Beoordeling door de rechtbank

2. De rechtbank beoordeelt of het college op goede gronden een last onder dwangsom heeft opgelegd. Zij doet dat onder meer aan de hand van de beroepsgronden van eiser.
3. De rechtbank verklaart het beroep ongegrond
.Hierna legt de rechtbank uit hoe zij tot dit oordeel komt en welke gevolgen dit oordeel heeft.
Wettelijk kader
4. De voor de beoordeling van het beroep belangrijke wet- en regelgeving is te vinden in de bijlage bij deze uitspraak.
Inhoudelijke beoordeling
Is er sprake van een overtreding?
5
.Eiser stelt dat de woning volgens de uitleg van artikel 22.1 van de planregels volgens het normale taalgebruik voor vakantiehuisvesting gebruikt mag worden. Het tijdelijk voor recreatieve doeleinden huisvesten van een huishouden – een of meer personen die in een vast verband samenleven – valt onder het toegestane gebruik. Eiser verwijst daarbij naar jurisprudentie. [1] Bovendien staat de woning niet binnen het gebied waar het gebruik als tweede woning door de huisvestingsverordening is verboden. De woning mag daarom als tweede woning, dus recreatief, gebruikt worden. Ook als je kijkt naar de bepalingen in het bestemmingsplan over recreatief nachtverblijf, valt daaruit niet af te leiden dat recreatieve verhuur van de woning aan derden niet is toegestaan.
5.1
Het college is van mening dat een uitleg conform het normale taalgebruik wel degelijk leidt tot de conclusie dat de woning niet recreatief verhuurd mag worden. Het college wijst in dat verband op het onderscheidend belang van het vaste verband en de continuïteit en onderlinge verbondenheid bij de uitleg van het begrip huishouden. Het college stelt uitdrukkelijk dat de
verhuurals recreatiewoning verboden is. Daarop is de last gericht.
5.2
Deze beroepsgrond slaagt niet. Niet in geschil is dat eiser de woning recreatief verhuurt en de woning daarvoor aanbiedt op verschillende (verhuur)websites. Wel is in geschil of dit in strijd is met het toepasselijke bestemmingsplan. Op het perceel waarop de woning van eiser is gelegen is het [bestemmingsplan] van toepassing. Het perceel heeft daarin de enkelbestemming ‘wonen’ en de dubbelbestemming ‘Waarde – Archeologie 6’. Omdat het hier om het gebruik gaat, spelen de bepalingen over archeologie hier geen rol. De voor 'Wonen' aangewezen gronden zijn bestemd voor de huisvesting van een huishouden in een woning. [2] Een woning is gedefinieerd als een hoofdgebouw dat dient voor de huisvestiging van één afzonderlijk huishouden. [3] Hoewel eiser terecht aanvoert dat in de planregels niet is gedefinieerd wat onder een huishouden wordt verstaan, volgt de rechtbank het college in zijn standpunt dat een huishouden duidt op continuïteit en onderlinge verbondenheid en zich dus kenmerkt door een duurzaam samenleven.

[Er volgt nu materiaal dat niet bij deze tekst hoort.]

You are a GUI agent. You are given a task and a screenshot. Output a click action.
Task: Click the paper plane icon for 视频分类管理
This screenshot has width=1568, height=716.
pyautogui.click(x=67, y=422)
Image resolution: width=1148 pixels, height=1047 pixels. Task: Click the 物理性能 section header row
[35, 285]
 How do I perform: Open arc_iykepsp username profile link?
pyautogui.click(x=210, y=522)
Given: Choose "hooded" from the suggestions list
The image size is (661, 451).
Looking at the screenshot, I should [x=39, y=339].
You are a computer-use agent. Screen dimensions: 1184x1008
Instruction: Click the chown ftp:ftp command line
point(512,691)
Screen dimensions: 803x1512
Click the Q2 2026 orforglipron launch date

Recreatieve verhuur kan niet onder ‘wonen’ worden verstaan omdat de woning daarmee ten dienste staat aan steeds wisselende huishoudens of zelfs groepen die geen huishouden zijn. Eiser handelt met de recreatieve verhuur van de woning daarom in strijd met artikel 2.1, eerste lid, aanhef en onder c, van de Wet algemene bepalingen omgevingsrecht (hierna: Wabo), gelezen in samenhang met artikel 22.1 van de planregels, zodat er sprake is van een overtreding. Daarbij betrekt de rechtbank ook dat de ruimtelijke uitstraling van een woning die meermaals aan wisselende personen verhuurd wordt, anders is dan die van een woning waar steeds hetzelfde huishouden verblijft.
De jurisprudentie waar eiser naar verwijst is hier niet van toepassing, omdat de begrippen ‘wonen’ en ‘woning’ in dit bestemmingsplan duidelijk zijn gedefinieerd. De door eiser aangehaalde uitspraak van 21 april 2021 ziet op een bestemmingsplan van een andere gemeente waarin het daar cruciale begrip ‘specifieke vorm van wonen - landhuis’ niet was gedefinieerd. De uitspraak van 23 oktober 2019 ziet op weer een andere gemeente waar een zogenaamd ‘airbnb-beleid’ gold en waar de Afdeling bestuursrechtspraak van de Raad van State (ABRvS) oordeelde dat de recreatieve verhuur in strijd was met het bestemminsplan (en het beleid).
5.3
Of er (daarnaast) al dan niet strijd is met de huisvestingsverordening, speelt bij de beoordeling geen rol. Het gebruik is in strijd met het bestemmingsplan en het college heeft daarom een last onder dwangsom opgelegd. De last is niet opgelegd wegens (eventuele) strijd met de huisvestingsverordening die ziet op het al dan niet onttrekken van woningen aan de woonruimtevoorraad.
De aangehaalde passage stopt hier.